The equilibrium phase diagrams were calculated using GeoPs software (version 3.3) and Bi(w), Chl(W), Crd(W), Ctd(W), St(W), Gt(W), Mica(W), Opx(W), melt(W) and Fsp(C1) (Holland and Powell, 2003; White et al, 2014) solid solution models for average composition of the studied samples. The P-T pseudosection diagram (Fig. 5) shows that the M1 assemblage garnet + staurolite + biotite + muscovite + chlorite + quartz + plagioclase is stable in 550 – 650 °C and 5 – 7.2 kbar, while the assemblage biotite2 + muscovite2 + chlorite2 + quartz + plagioclase corresponding to M2, is stable in T<550 °C and P<5 kbar.
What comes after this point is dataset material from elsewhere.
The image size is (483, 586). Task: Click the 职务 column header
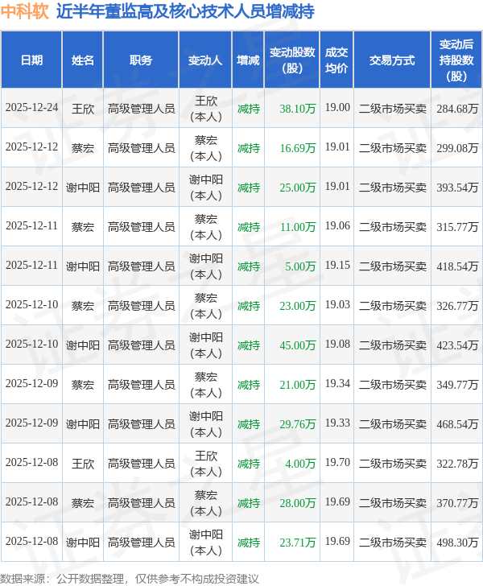pos(141,60)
The calculated isopleths for pyrope in garnet and phlogopite in biotite intersect at the stable filed of M1 assemblage (Fig. 6) confirming the thermobarometry results.

Protolith composition:

The Mg# [Mg# = (MgO/MgO+FeO)] versus T variations phase diagram (Fig. 7) shows that the stability of garnet and staurolite is affected by Mg and Fe contents of the protolith. They leave the system with increasing Mg# at constant T. In other words, the high FeO contents of the Sarve-Jahan schist protolith had a significant role in the formation and the stability of the peak metamorphism mineral assemblage.

Fluid composition:

The CO2 contents of metamorphic fluids is important in the stability of minerals (e.g. Miri et al., 2023). A T-XCO2 phase diagram was calculated for the sample assuming a H2O-CO2 fluid to investigate the role of CO2 in the metamorphic of the samples (Fig. 8). The diagram indicates that the M1 mineral assemblages was stable at XCO2 < 0.3, but the M2 was stable only in the presence of pure H2O fluid.
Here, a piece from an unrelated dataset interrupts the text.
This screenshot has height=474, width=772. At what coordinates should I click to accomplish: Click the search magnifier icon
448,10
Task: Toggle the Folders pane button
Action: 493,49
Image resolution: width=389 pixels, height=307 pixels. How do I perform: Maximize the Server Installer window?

Microstructures show that the deformation phases (D1, D2, and D3) and the two metamorphic phases (M1 and M2) occurred in the area. The M1 and M2 were contemporaneous with D1 and D2, respectively, while D2 was not in association with a metamorphic phase.The mineral assemblage garnet + staurolite + chlorite + biotite + muscovite + plagioclase + quartz formed in M1 and peak of metamorphism (amphibolite facies) and biotite2 + muscovite2 + chlorite2 + quartz + plagioclase formed in the retrogressive metamorphism M2 phase (greenschist facies).The traditional (mineral pairs) and modern (phase diagram) thermobarometry calculations show obtain 550 – 650 °C and 5 –7 kbar for M1 and < 500 °C and < 5kbar for M2. On this basis, a clockwise P-T-t path can be considered for metamorphism of the Sarve-Jahan schists. Which could have occurred in a subduction-collision tectonic site.The calculated T-Mg# and T-XCO2 phase diagrams show that the composition of the protolith and the metamorphic fluid played a significant role in the minerals assemblage event occurring during peak metamorphic conditions.